In the previous blog post, we saw how to create a production-ready logging system. In this blog post, we will see how to analyze the logs generated by the system.
🫱🫱🫱🫱Let's build a production-ready logger using Winston🫲🫲🫲🫲
While many advanced tools are available for log analysis, such as the ELK stack and Splunk, we will see how to do it the lame way using JavaScript🥱🥱.
The Log Format
The logs generated by the logger are in the following format:
Understanding The Log Format
The log format includes the following fields:
-
timestamp
: The time at which the log was generated -
level
: The log level (DEBUG, INFO, WARN, ERROR) -
Source IP
: The IP address of the source of the client making the request -
kind of request
: The kind of request made by the client (GET, POST, PUT, DELETE) -
response time
: The time taken by the server to respond to the request -
path
: The path of the request made by the client -
status code
: The status code of the response sent by the server -
response time
: The time taken by the server to respond to the request -
total time
: The total time taken by the server to process the request -
Remote IP
: The IP address of the client making the request
The Log Analyzer
Laying The Basis For The Log Analyzer
First, create a regular expression to parse the log format.

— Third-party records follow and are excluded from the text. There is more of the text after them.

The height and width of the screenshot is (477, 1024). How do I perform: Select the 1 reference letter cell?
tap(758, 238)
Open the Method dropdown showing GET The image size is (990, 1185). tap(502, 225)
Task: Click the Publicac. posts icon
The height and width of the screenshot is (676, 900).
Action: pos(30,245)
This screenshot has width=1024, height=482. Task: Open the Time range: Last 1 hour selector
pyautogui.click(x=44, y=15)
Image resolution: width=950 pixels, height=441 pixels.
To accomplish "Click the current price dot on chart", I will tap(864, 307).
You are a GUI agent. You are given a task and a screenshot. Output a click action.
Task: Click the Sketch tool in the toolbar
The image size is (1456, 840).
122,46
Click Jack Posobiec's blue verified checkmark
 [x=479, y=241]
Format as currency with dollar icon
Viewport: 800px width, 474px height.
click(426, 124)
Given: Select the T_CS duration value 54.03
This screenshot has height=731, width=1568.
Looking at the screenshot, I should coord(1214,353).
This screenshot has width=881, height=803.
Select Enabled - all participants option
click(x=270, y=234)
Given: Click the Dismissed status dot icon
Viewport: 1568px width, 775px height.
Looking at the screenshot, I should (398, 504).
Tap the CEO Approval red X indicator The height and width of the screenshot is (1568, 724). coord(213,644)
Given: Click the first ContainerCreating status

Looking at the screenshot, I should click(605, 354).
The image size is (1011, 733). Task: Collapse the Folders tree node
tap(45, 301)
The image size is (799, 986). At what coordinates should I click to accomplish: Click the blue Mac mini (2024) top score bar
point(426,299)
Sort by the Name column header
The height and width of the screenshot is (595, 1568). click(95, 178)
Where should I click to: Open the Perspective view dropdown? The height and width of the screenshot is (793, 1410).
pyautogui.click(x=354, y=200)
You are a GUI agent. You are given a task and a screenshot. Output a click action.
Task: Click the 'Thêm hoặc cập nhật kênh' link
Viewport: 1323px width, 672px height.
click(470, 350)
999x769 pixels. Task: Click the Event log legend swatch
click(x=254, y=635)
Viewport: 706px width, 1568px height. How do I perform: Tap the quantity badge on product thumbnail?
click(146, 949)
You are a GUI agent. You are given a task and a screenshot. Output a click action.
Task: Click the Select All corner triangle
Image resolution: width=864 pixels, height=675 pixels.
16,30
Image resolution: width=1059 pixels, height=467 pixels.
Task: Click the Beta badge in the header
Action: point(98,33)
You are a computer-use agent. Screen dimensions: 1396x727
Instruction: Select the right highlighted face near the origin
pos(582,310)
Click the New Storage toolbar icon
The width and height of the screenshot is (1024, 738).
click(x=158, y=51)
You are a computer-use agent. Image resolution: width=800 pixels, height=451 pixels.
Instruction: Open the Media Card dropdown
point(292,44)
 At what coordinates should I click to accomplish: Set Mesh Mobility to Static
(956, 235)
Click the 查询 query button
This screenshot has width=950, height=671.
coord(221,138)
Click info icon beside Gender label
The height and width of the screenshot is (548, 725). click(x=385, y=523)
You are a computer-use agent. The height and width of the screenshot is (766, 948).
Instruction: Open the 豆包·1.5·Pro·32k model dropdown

const logLevelPattern = /(?<date>\d{4}-\d{2}-\d{2})\s+(?<time>\d{2}:\d{2}:\d{2})\s+(?<level>\w+):\s+(?<client_ip>::ffff:\d{1,3}\.\d{1,3}\.\d{1,3}\.\d{1,3}|::1)\s+(?<method>\w+)\s+(?<path>\/\S*)\s+(?<status>\d{3})\s+(?<response_time_1>\d+\.\d{3})\s+ms\s+(?<response_time_2>\d+\.\d{3})\s+ms\s+(?<other_ip>::ffff:\d{1,3}\.\d{1,3}\.\d{1,3}\.\d{1,3}|::1)/g;
The regular expression seems daunting at first sight, but it's not that hard to understand. It consists of named groups for each field in the log format. The named groups are enclosed in (?<name>pattern)
.
Using named groups makes it easier to extract the fields from the log line. For example, to extract the level
field from the log line, we can use the following code:
const logLine = '2024-07-04 10:42:09 error: ::ffff:72.200.26.133 GET /api/v1/resource 201 0.082 ms 0.177 ms ::ffff:72.200.26.133';
const match = logLevelPattern.matchAll(logLine);
for (const m of match) {
//We are interested in the groups from the match object because we have used named groups in the regex.
console.log(m.groups);
console.log(m.groups.level);
}
The match
object will have this kind of output:
The groups
property of the match object will have the named groups extracted from the log line. We can access the level
field using m.groups.level
.
Analyzing The Logs Using The Log Analyzer
Now that we have the regular expression to parse the log format, let's create a log analyzer that reads the logs from a file and analyzes them.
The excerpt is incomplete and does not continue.